Non diversamente da questa è la spiegazione di sant'Agostino: «Non c'è da stupirsi che Dio, invisibile com'è, sia apparso visibilmente ai patriarchi. Perché, come il suono che comunica il pensiero concepito nel silenzio della mente non è il pensiero stesso, così la forma mediante la quale Dio, invisibile nella sua stessa natura, divenne visibile, non era Dio stesso, tuttavia era Lui stesso che si vedeva sotto quella forma, come il pensiero stesso si sente nel suono della voce; e i patriarchi riconobbero che, sebbene la forma corporea non fosse Dio, videro il Dio invisibile.
Infatti, sebbene Mosè stesse conversando con Dio, tuttavia disse: 'Se ho trovato grazia davanti a te, mostrami te stesso'” ( De Civ. Dei , x. 13). E ancora: “Egli sapeva di aver visto corporalmente, ma cercò spiritualmente la vera visione di Dio» ( De Trin. , ii. 27).
C'è ancora da aggiungere che la Sua manifestazione è esattamente adatta allo stadio ora raggiunto nell'educazione di Israele. I loro padri avevano già "visto Dio" a somiglianza dell'uomo: Abramo lo aveva ospitato; Giacobbe aveva lottato con Lui. E così Giosuè davanti ad Ai, e Manoach presso la roccia a Zorah, ed Ezechiele presso il fiume Kebar, dovrebbero vedere la somiglianza di un uomo. Noi che crediamo alla dottrina di una vera Incarnazione possiamo ben percepire che in questi scorci fugaci e misteriosi Dio non si stava rivelando solo nel modo che meglio avrebbe preparato l'umanità alla sua futura venuta nell'attuale virilità, ma anche nel modo in cui, nel frattempo, , la luce più vera e profonda potrebbe essere gettata sulla sua natura, una natura che potrebbe in seguito manifestarsi perfettamente nella carne.
Perché, allora, i resoconti dell'Esodo non accennano a una somiglianza umana? Perché "non vedevano alcuna similitudine"? Chiaramente perché le masse di Israele erano assolutamente impreparate a ricevere giustamente una tale visione. Per loro la somiglianza dell'uomo non avrebbe significato altro che la somiglianza di un'aquila in volo o di un vitello. Ne sarebbe seguita l'idolatria, ma nessun senso di simpatia, nessuna coscienza della grandezza e della responsabilità di essere fatti a somiglianza di Dio. L'antropomorfismo è un'eresia, sebbene l'Incarnazione sia il coronamento della dottrina della fede.
Ma è difficile capire perché la somiglianza umana di Dio dovrebbe esistere nella Genesi e in Giosuè, ma non nella storia dell'Esodo, se quella storia è un falso post-esiliano.

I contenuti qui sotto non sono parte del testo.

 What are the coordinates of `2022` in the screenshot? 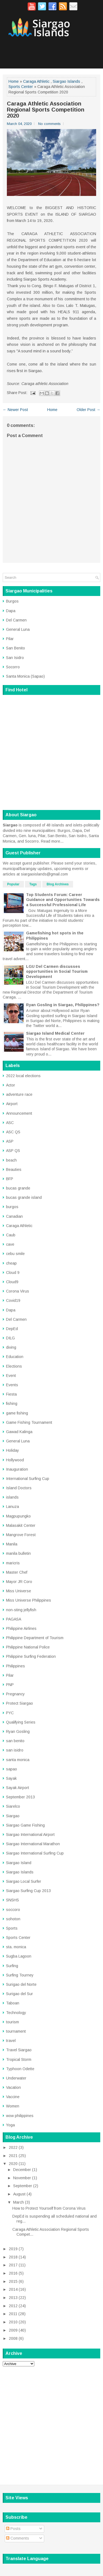 It's located at (13, 2147).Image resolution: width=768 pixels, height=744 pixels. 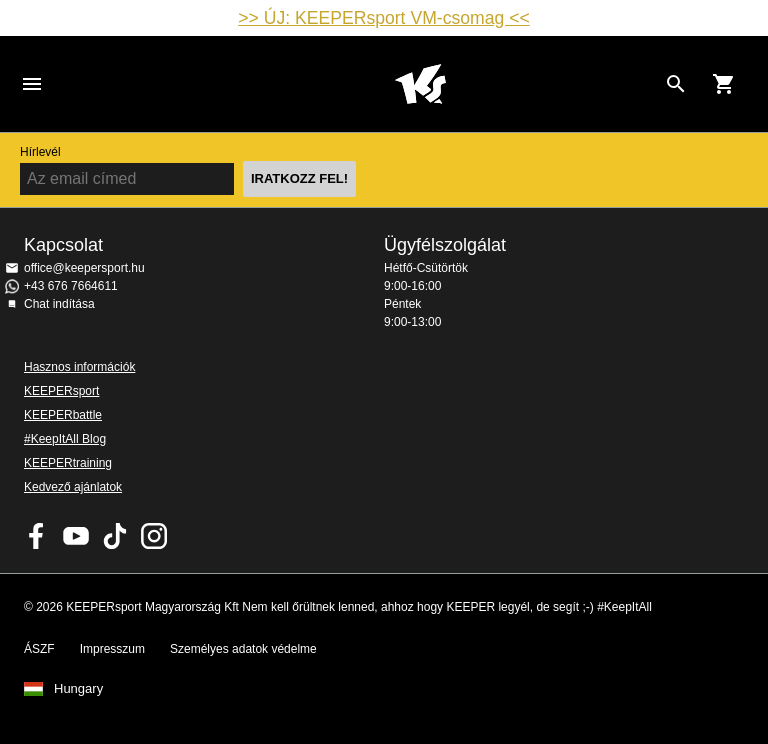 What do you see at coordinates (37, 536) in the screenshot?
I see `KEEPERsport on Facebook` at bounding box center [37, 536].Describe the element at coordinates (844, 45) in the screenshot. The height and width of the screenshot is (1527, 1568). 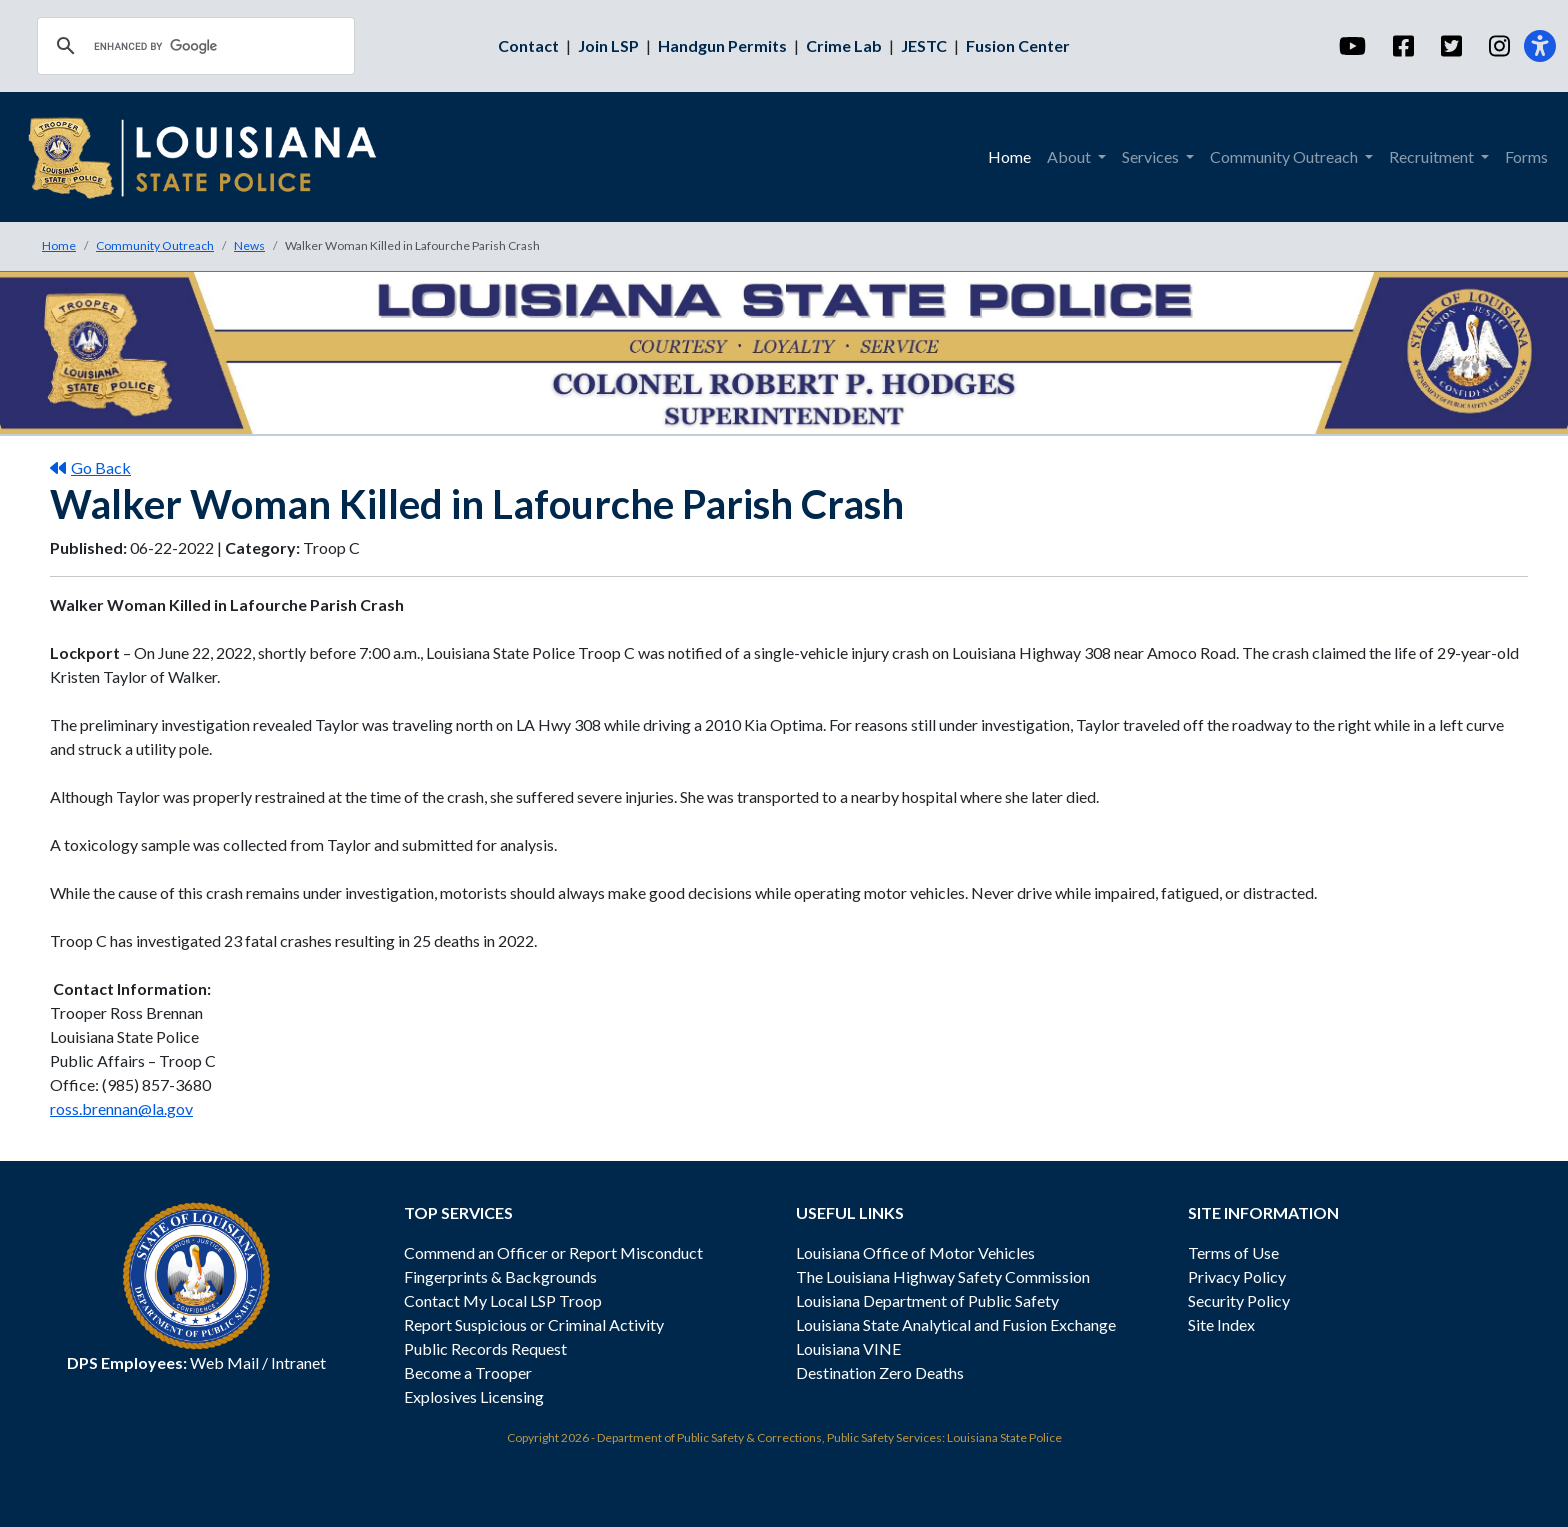
I see `Crime Lab` at that location.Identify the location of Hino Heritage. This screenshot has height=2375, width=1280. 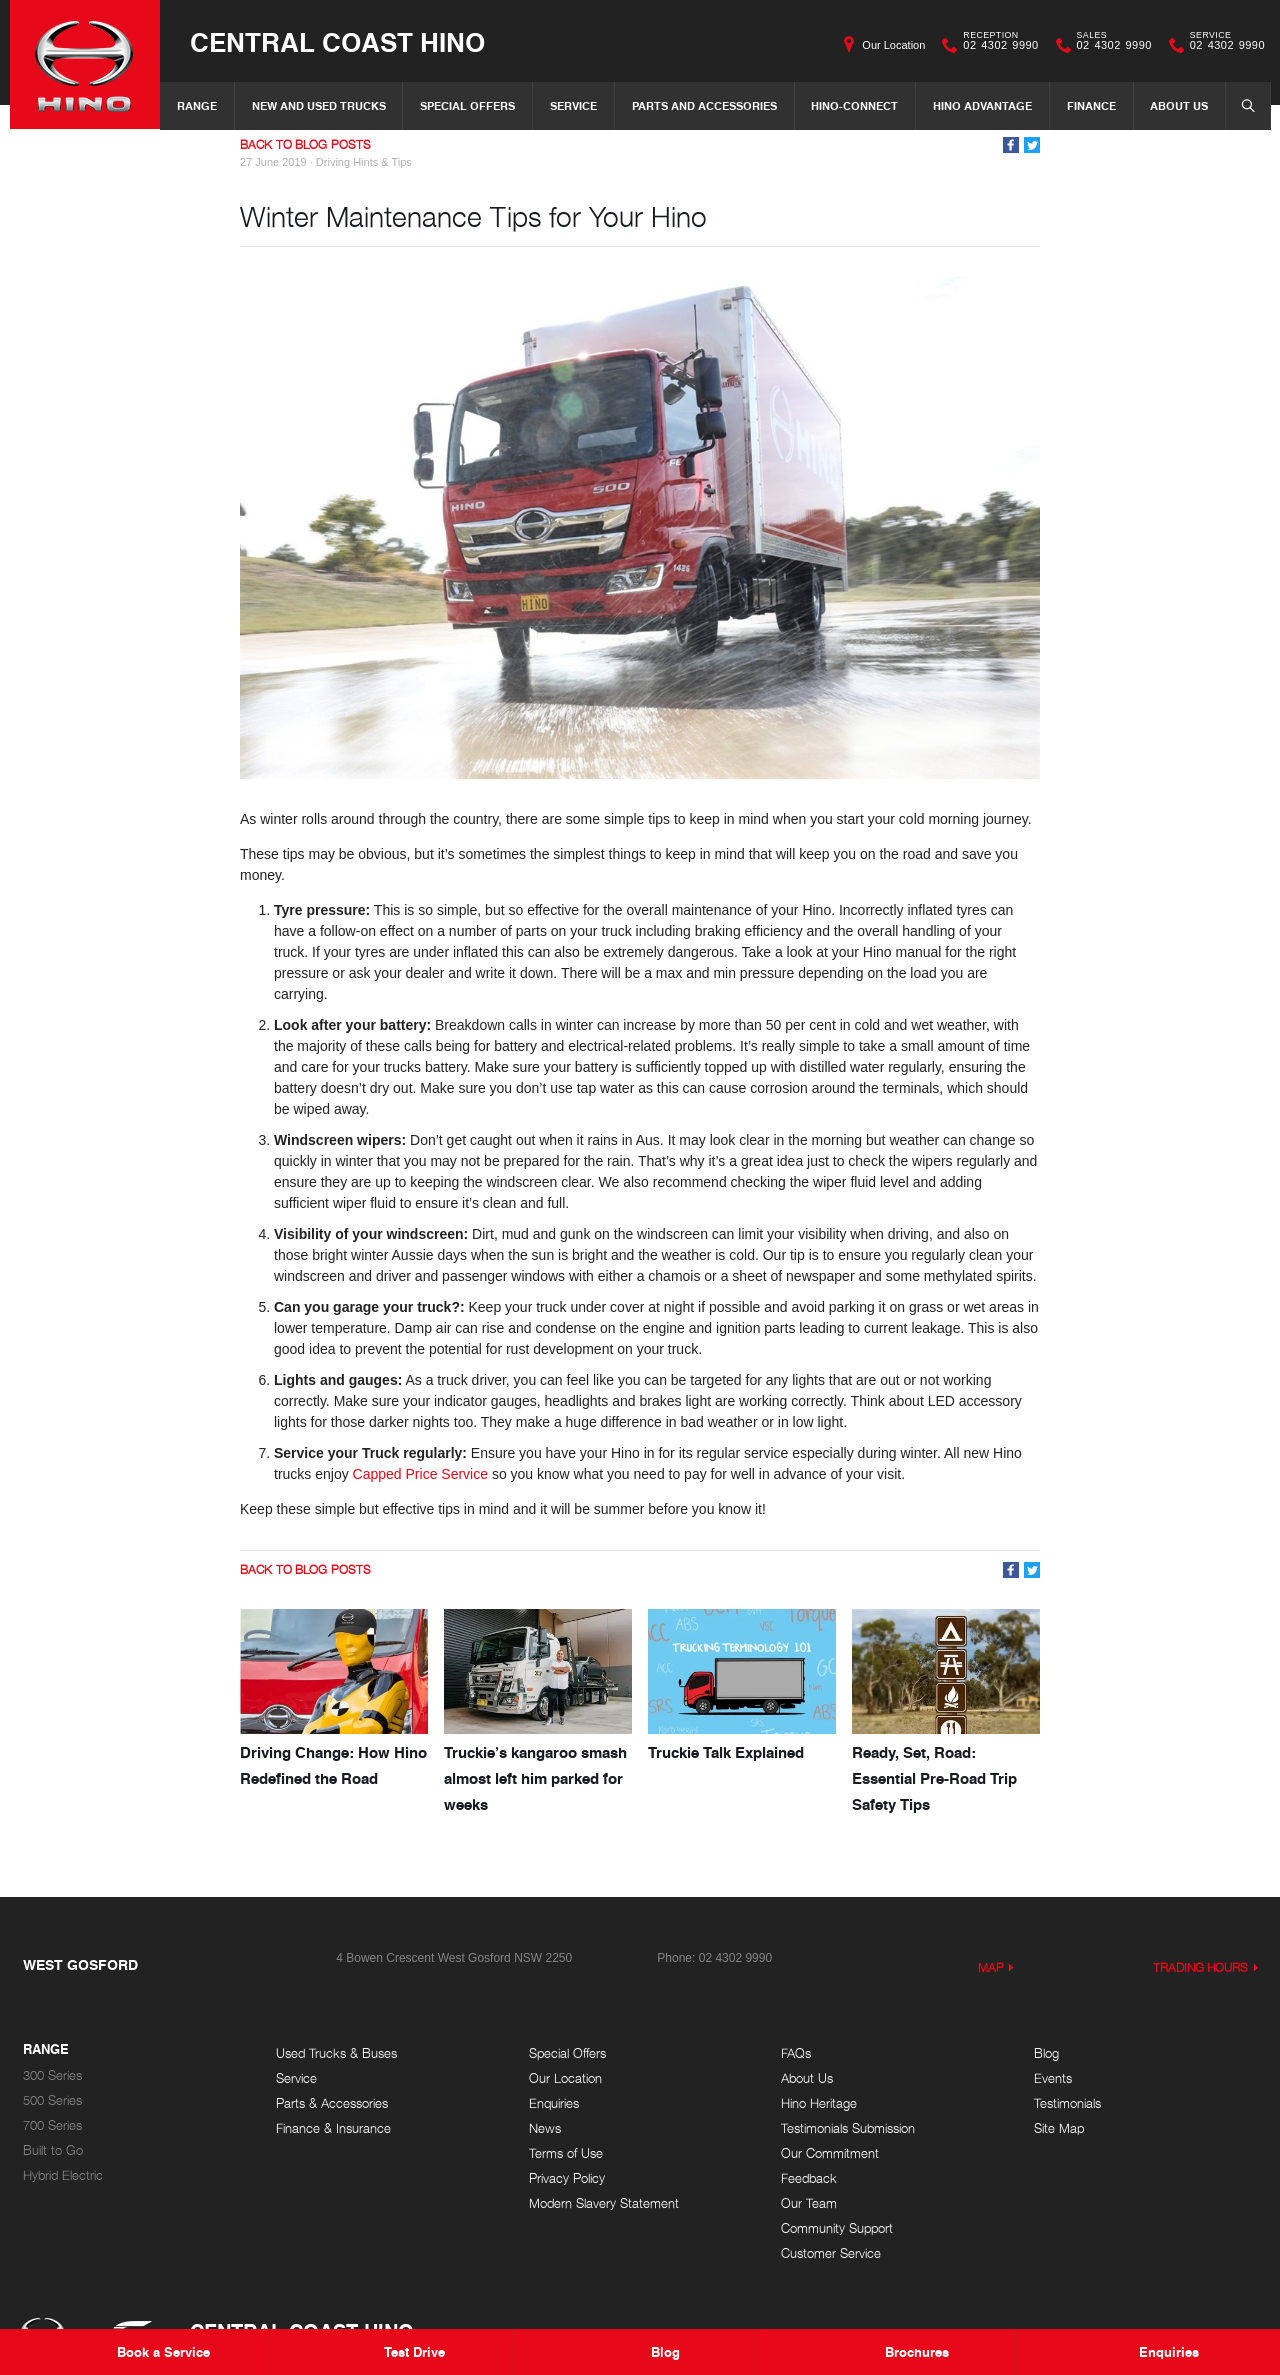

Questo non è tutto. Le rivelazioni di Dio nel deserto erano collegate a minacce e divieti: la legge fu data da Mosè; grazia e verità vennero da Gesù Cristo. E con il diverso tono del messaggio c'era da aspettarsi un aspetto diverso dell'oratore. Dalle ardenti rupi del Sinai, recintato intorno, la voce di una tromba che cresceva sempre più forte, disse: "Non lo farai!" Gesù si sedette sulla collina verde presso il lago di Galilea e i suoi discepoli si avvicinarono a lui, ed Egli aprì la bocca e disse: "Beato".
Ora, la coscienza di ogni peccatore sa che il Dio dei comandamenti è terribile. È di Lui, non dell'inferno, che Isaia disse: "I peccatori in Sion hanno paura; il tremore ha sorpreso gli empi. Chi di noi abiterà con il fuoco divoratore? Chi di noi abiterà con il fuoco eterno?" ( Isaia 33:14 ).
Per chi rifiuta il giogo leggero del Signore dell'Amore, i fuochi del Sinai sono ancora la rivelazione più vera della divinità; e non dobbiamo negare il Sinai perché conosciamo Betlemme. Dobbiamo scegliere tra i due.